Working with colleagues in the Canon Stroke and Vascular Research Center (formerly the Toshiba Stroke Research Center), Rudin and his team have been developing imaging methods geared toward replacing invasive neurovascular surgical procedures for treating pathologies, such as aneurysms, with minimally invasive image-guided interventions.
With continuous funding from the National Institutes of Health and other sources since 1977, Rudin has led the development of prototype high-resolution, real-time imaging detectors for diagnosing neurovascular diseases. He also has spent much of his career developing techniques that will minimize radiation doses patients receive during procedures such as angiography and CT scans, while improving device guidance.

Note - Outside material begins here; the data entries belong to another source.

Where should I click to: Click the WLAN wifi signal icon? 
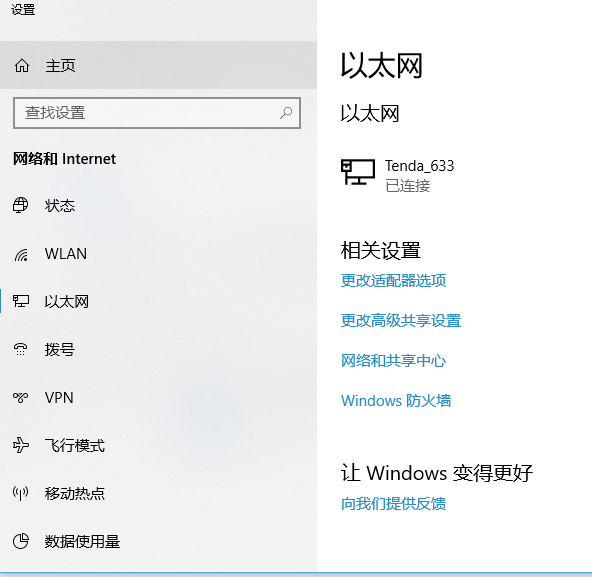coord(21,254)
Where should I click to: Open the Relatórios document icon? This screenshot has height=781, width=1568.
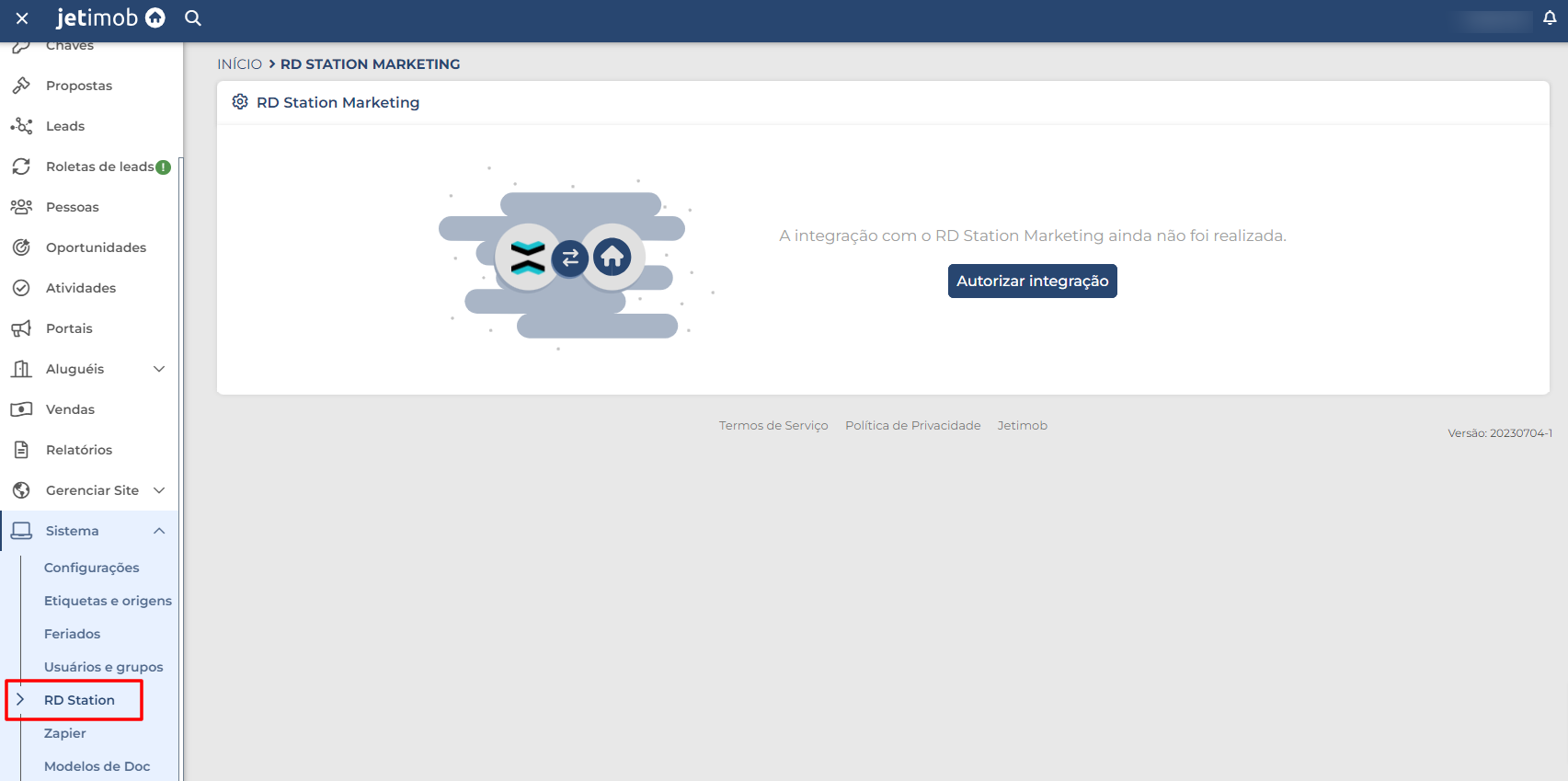point(21,450)
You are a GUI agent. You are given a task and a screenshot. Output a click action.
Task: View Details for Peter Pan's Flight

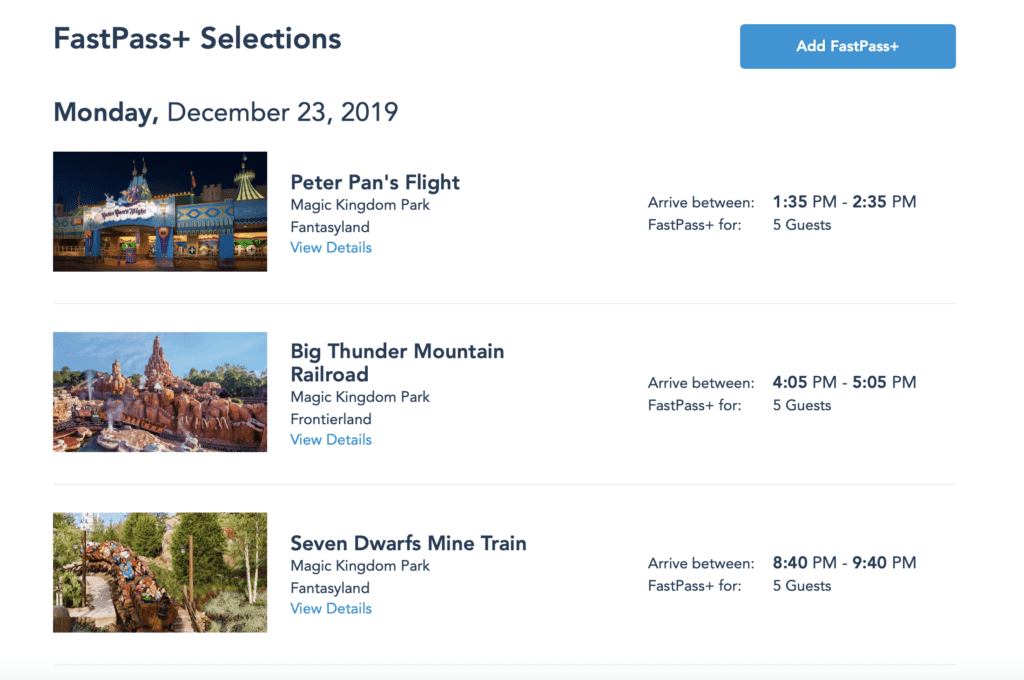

He has had consistent support from industry, including Toshiba and Canon, for developing new imaging techniques to improve diagnosis and treatment of stroke and related disorders, with some of the projects resulting in products distributed worldwide.
Rudin founded and directs UB’s Medical Physics Graduate program, one of only 41 such nationally accredited programs in the U.S., and he has advised more than 110 graduate students at UB and Roswell Park Comprehensive Cancer Center. His group has received numerous awards including first prizes for projects, such as the creation of patient-specific 3D phantoms for vascular procedure treatment planning and research, patient dose savings with region of interest fluoroscopy, automatic brightness control in digital fluoroscopy, evaluation of amorphous selenium for fluoroscopy, new approaches to quality assurance in digital radiography, and a variety of other projects.
Rudin also has held joint appointments in the UB departments of Neurosurgery, Physiology and Biophysics, Biomedical Engineering, Electrical and Computer Engineering, Mechanical and Aerospace Engineering; and Physics.
A consistent contributor to the SPIE Medical Imaging Symposium and the SPIE medical imaging community in general, Rudin's advocacy and commitment to the field have resulted in UB’s recognized prominence in medical imaging internationally.
The author of more than 500 publications including over 200 SPIE articles and presentations, he has been awarded four patents and has received numerous awards from other major scientific societies, such as the Radiological Society of North America and the American Association of Physicists in Medicine. At UB, he is the recipient of a Sustained Achievement Award, a Product Development Fund Award and the Stockton Kimball Award, the highest honor for a UB faculty member in the Jacobs School of Medicine and Biomedical Sciences.
Rudin and his family live in Williamsville, New York.